この近似解は、計算領域全体における磁場と誘導、そして導体内の電流と電場を与えます。非導体内の電場も知りたい場合は、非導体領域における追加の発散方程式を解く必要があります。これにより、非導体領域における電荷に関する情報が得られます。完全なマクスウェル方程式に対する近似方程式(3a~3d)の利点は、巧みに行えばより簡単かつ迅速に解くことができることです。
適用範囲
これらはすべて近似値であるため、次のような疑問が生じます。
どのような条件であればこの近似は成立するのでしょうか?また、どのような目的でこの近似が正しく使われるのでしょうか?

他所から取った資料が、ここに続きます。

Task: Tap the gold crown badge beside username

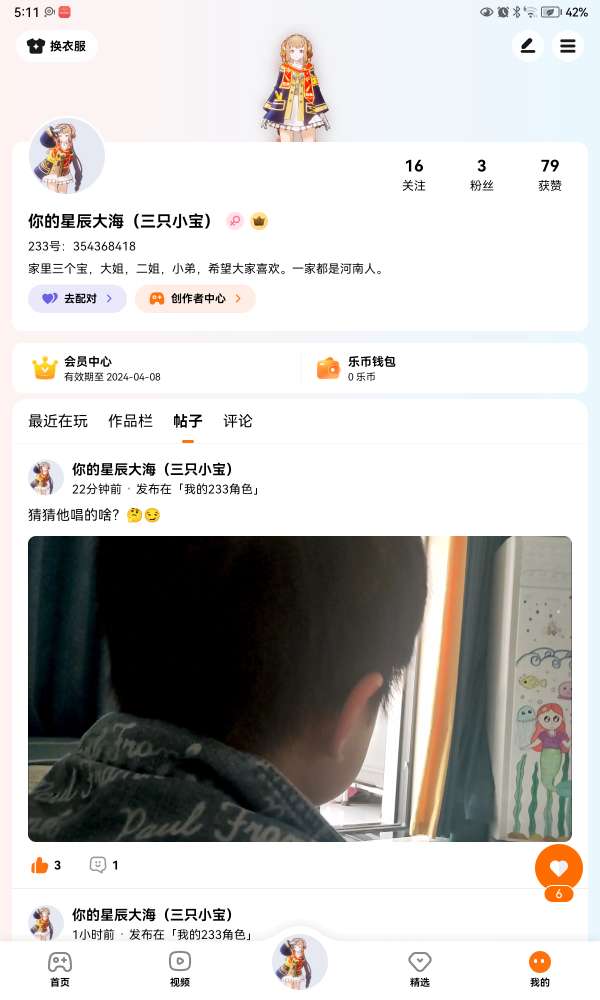Action: coord(259,221)
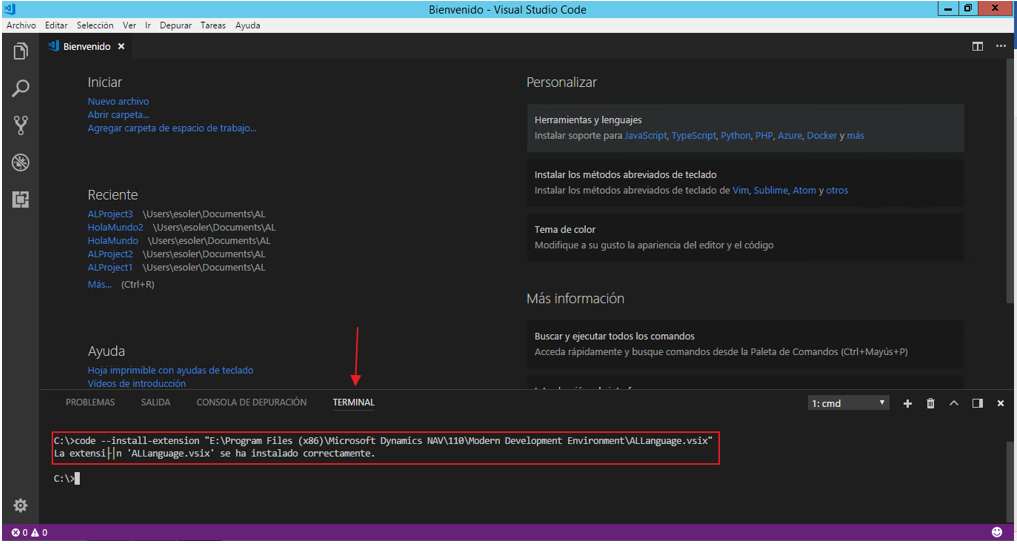Open the Extensions view icon
This screenshot has width=1017, height=544.
[x=20, y=199]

基本的に、これは低周波近似値です。つまり、このモデルは十分に低い周波数でのみ有効です。ただし、ここで言う「十分に低い」とは状況によって異なります。1Hzの場合もあれば、1GHzの場合もあります。そこで、妥当となる条件を詳しく見ていきましょう。
近似によって生じる誤差が小さくなるためには、以下の3 つの条件を満たす必要があることが分かっています1。
- 計算領域は波長に比べて小さいこと。言い換えれば、電磁場が計算領域を伝播するのにかかる時間は励起の周期よりもはるかに短くなければならず、励起の変化はどの場所でも瞬時に認識できる必要があります。
- 導体は高い導電性を持っていること。つまり、\(\omega\epsilon \|| \sigma \)であることです。ただし、\(\epsilon \)は誘電率です。これは電場の変化に対し導体内に電荷が蓄積されず、静電容量が無視できることを意味します。
最初の条件では、たとえば、アンテナや波の伝播を説明できないことを意味し、最後の条件は、共振回路と共振効果も近似の適用範囲外であることを意味します。ただし、モーター、発電機、変圧器など、この近似で非常によく説明できる重要なアプリケーションは数多くあります。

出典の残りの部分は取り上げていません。